Directions for this task = Copy every line of the records below that holds the word "Given".
Start of Data for analysis
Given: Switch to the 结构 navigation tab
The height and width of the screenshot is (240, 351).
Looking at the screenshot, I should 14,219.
End of Data for analysis
Start of Data for analysis
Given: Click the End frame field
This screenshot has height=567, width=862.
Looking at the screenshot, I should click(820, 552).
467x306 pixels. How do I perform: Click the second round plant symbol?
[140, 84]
End of Data for analysis
Answer to this exercise =
Given: Switch to the 结构 navigation tab
Given: Click the End frame field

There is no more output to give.